Marshal Averil (Kris Kristofferson) becomes involved with the conflict. A former Harvard graduate whose commencement takes up much of the movie's first half hour, his heroic involvement in the frontier conflicts is mysterious. He seems to be putting on the role of adventurer. By the time of the movie's epilogue, he will be hanging out with New England WASPs again.

In the middle of Canton and Averil is Champion (Walken), who does the dirty work of keeping the county's immigrants in line, mostly through violence. If Walken's primary concern while acting is keeping himself amused, there's little that's funny in "Heaven's Gate."

The film's story is thoughtful and grim, even in scenes like the protracted roller skating sequence (one scene that's iconic for the wrong reasons, looking out-of-touch and silly in a 19th-century Western). Difficult scenes of sexual assault and brutal slayings ensure the movie is appropriately depressing and uncommercial.

Making an epic

Being difficult and uncommercial would not have been the kiss of death for "Heaven's Gate" if it had won critical praise or awards. But it got nothing.

For some time, the movie was synonymous with a particular kind of Hollywood disaster: The overambitious, expensive, self-indulgent flop that was capable of practically killing a famous studio, United Artists. Peter Biskind, author of "Easy Riders, Raging Bulls," called the movie a "sorry end to New Hollywood," a cinematic movement throughout the 1970s that saw serious filmmakers taking advantage of the fractured studio system to make personal art. After "Heaven's Gate," those studios refused to let a "Heaven's Gate" happen. Never again would they pour that kind of money (a hefty $44 million in 1980 dollars) into a destined turkey.

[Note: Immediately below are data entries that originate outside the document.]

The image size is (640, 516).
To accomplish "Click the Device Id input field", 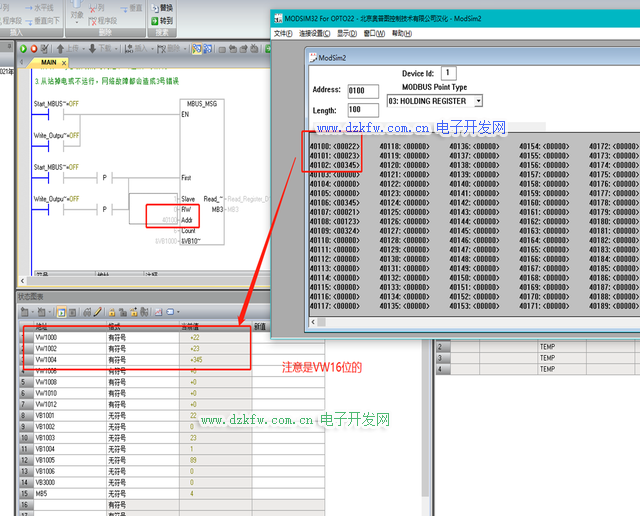I will 448,73.
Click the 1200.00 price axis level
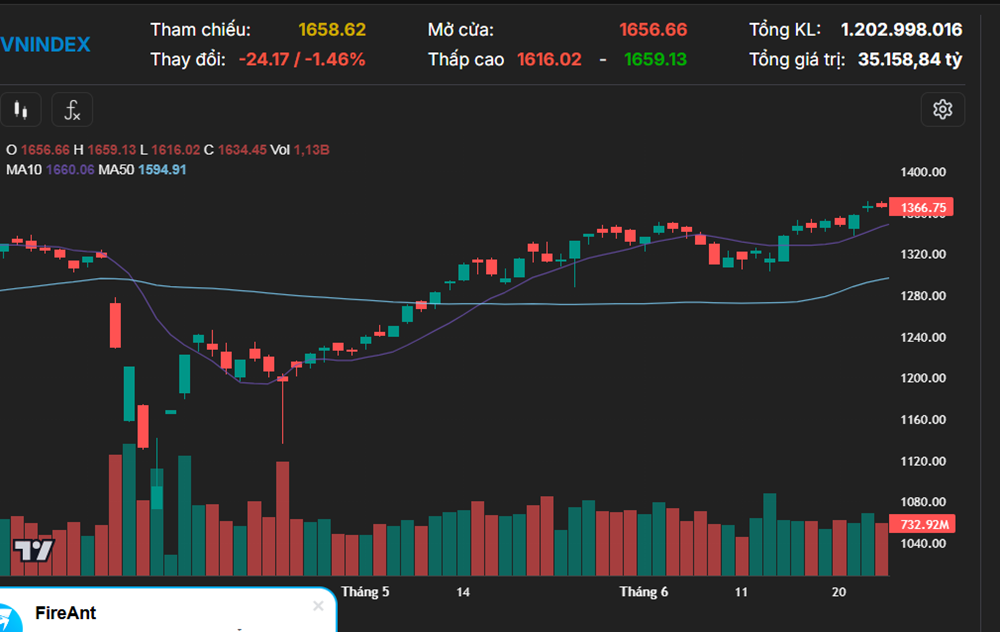Screen dimensions: 1000x632 coord(923,378)
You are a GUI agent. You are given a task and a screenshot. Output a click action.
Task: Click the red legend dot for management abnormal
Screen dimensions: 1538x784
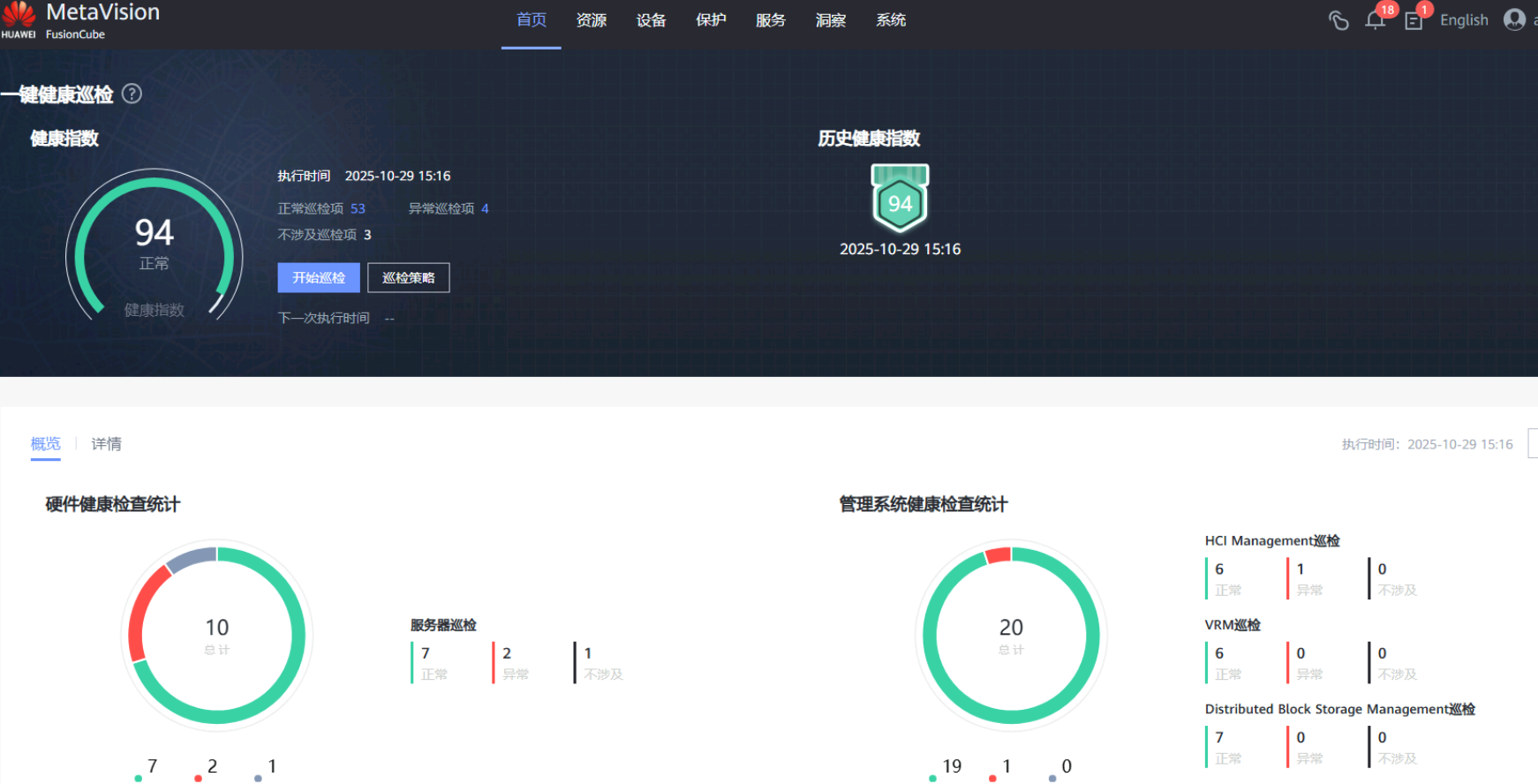tap(992, 778)
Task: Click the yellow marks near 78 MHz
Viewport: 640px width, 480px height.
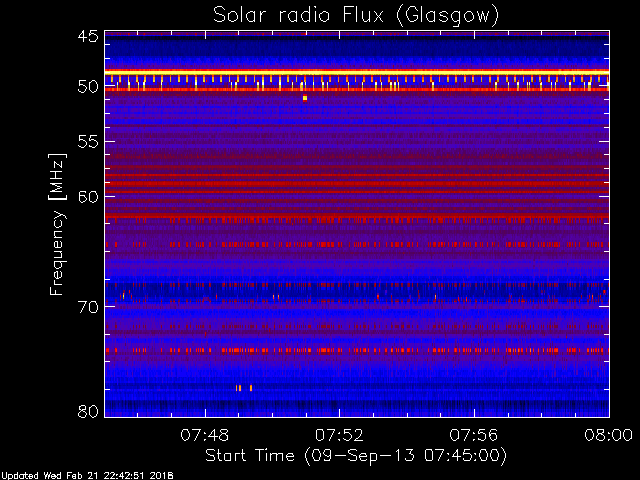Action: [x=244, y=388]
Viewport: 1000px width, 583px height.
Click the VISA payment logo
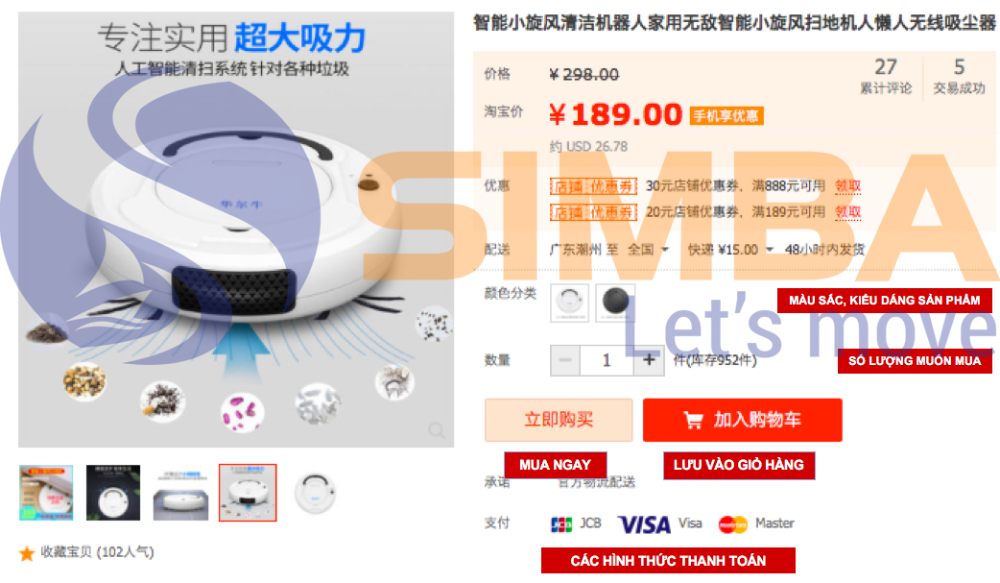[x=644, y=524]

Cimino was accused of dictatorial tendencies. Stories of his micromanaging perfectionism and wild expenses have been repeated since the movie's first week of production. Per Biskind, the director was shooting 30-plus takes per scene and going through $1 million a week. Speaking to Rolling Stone in 2016, Walken claimed "everyone was optimistic" during filming. He probably wasn't talking to the movie's producers, who saw the production spinning wildly out of control and sought in vain to steer it towards completion.

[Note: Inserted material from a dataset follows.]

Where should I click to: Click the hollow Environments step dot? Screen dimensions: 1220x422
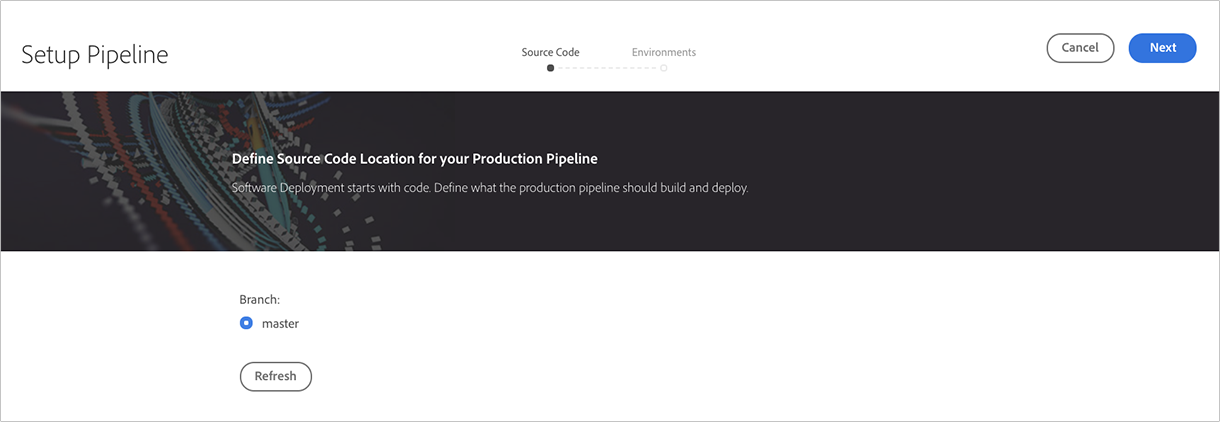664,68
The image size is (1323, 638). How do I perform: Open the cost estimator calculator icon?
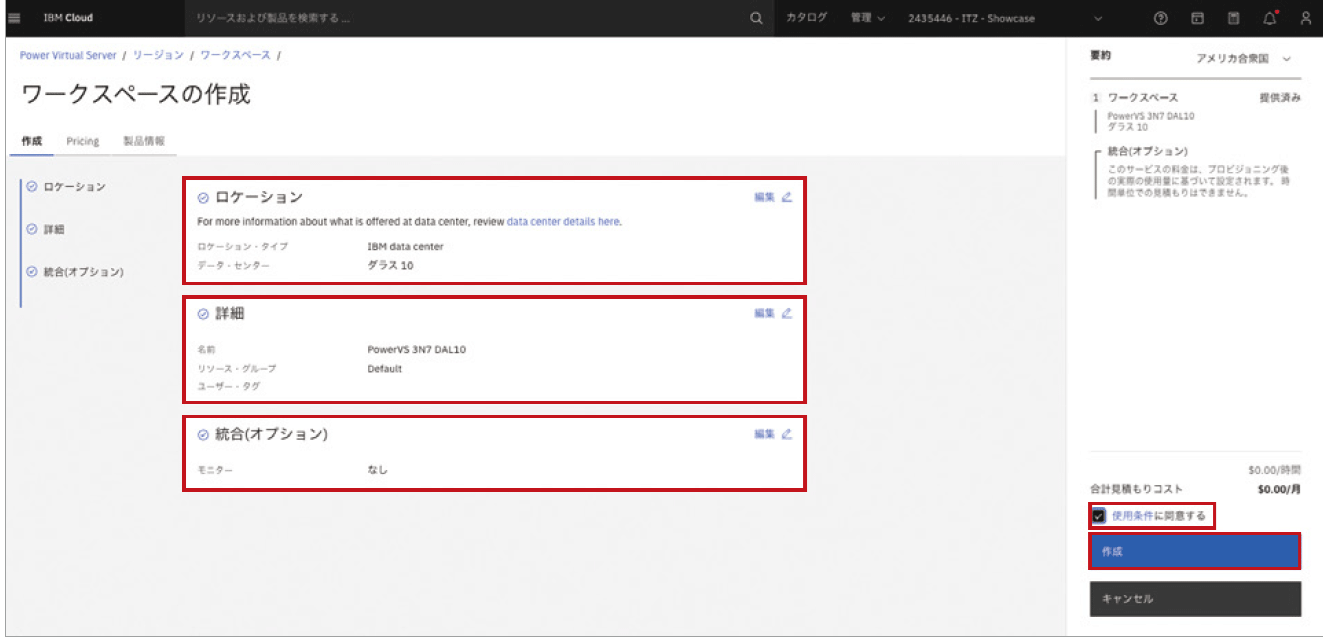pos(1233,18)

When the movie was finally released in November 1980, the New York premiere screening was so disastrous that Cimino and United Artists had to cut over an hour of its runtime before releasing it wide in April 1981. Walken, ever the movie's champion, told The Hollywood Reporter in 2020 that he walked out of that screening thinking he had "watched a good movie."

Reappraisals

Walken would only find his opinions vindicated over 30 years after the movie's release in 2012, when Michael Cimino was given the chance to recut "Heaven's Gate," bringing it closer to the version that screened at the catastrophic 1980 screening. It is, indeed, a "good movie."

"Heaven's Gate" is bold, muddy, and broken-hearted, a loose and rambling epic retelling of an obscure skirmish in late 19th-century U.S. frontier history. It deals with the unromantic details of human living that often get skipped over in history books, and it uses every second of its nearly four-hour runtime to help construct and deepen its sprawling drama.

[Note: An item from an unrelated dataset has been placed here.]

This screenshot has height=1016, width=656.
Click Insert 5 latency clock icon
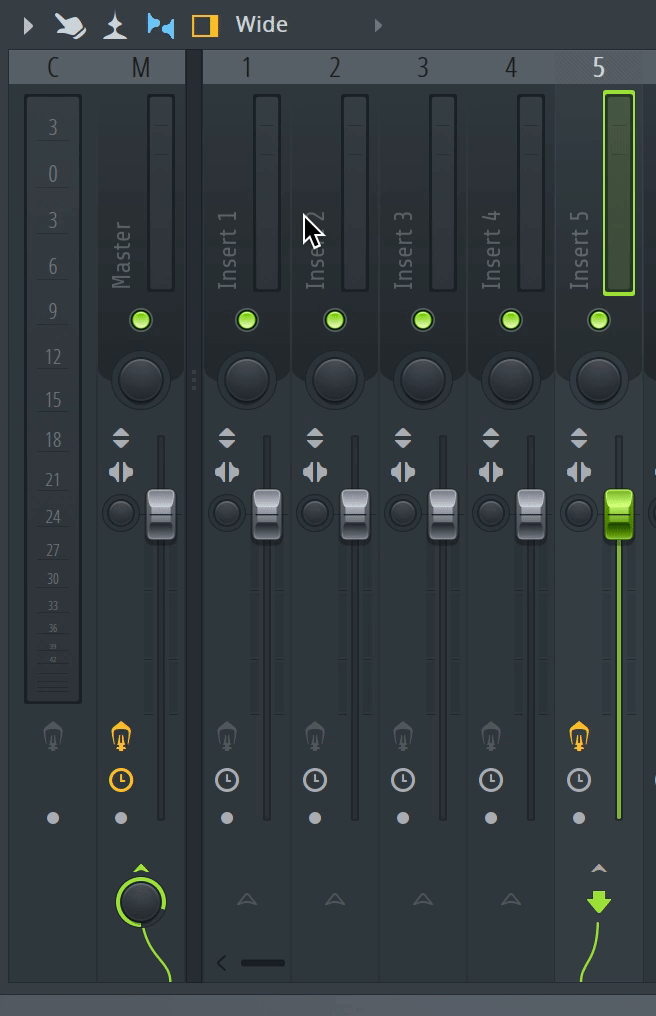[579, 779]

The wealth of period detail in its production design is worth seeing as well. Walken, infamous for his tendency to steal something here or there from the sets on which he worked, would have had a field day. Walken told IndieWire that it "was always a beautiful movie to look at," impeccably designed and shot on location in Glacier Park, Wyoming, with enormous care by the great cinematographer Vilmos Zsigmond.

As time passed, others who worked on the movie also admitted to having affection for it, showing that even if the film was designated a "disaster," it's worthy of admiration. In a conversation with the Financial Times promoting the movie's 2012 cut, Zsigmond called Cimino a "master painter." In that same article, Isabelle Huppert, who plays a madame named Ella in the movie, claimed to "love the film" as well. Walken is in good company.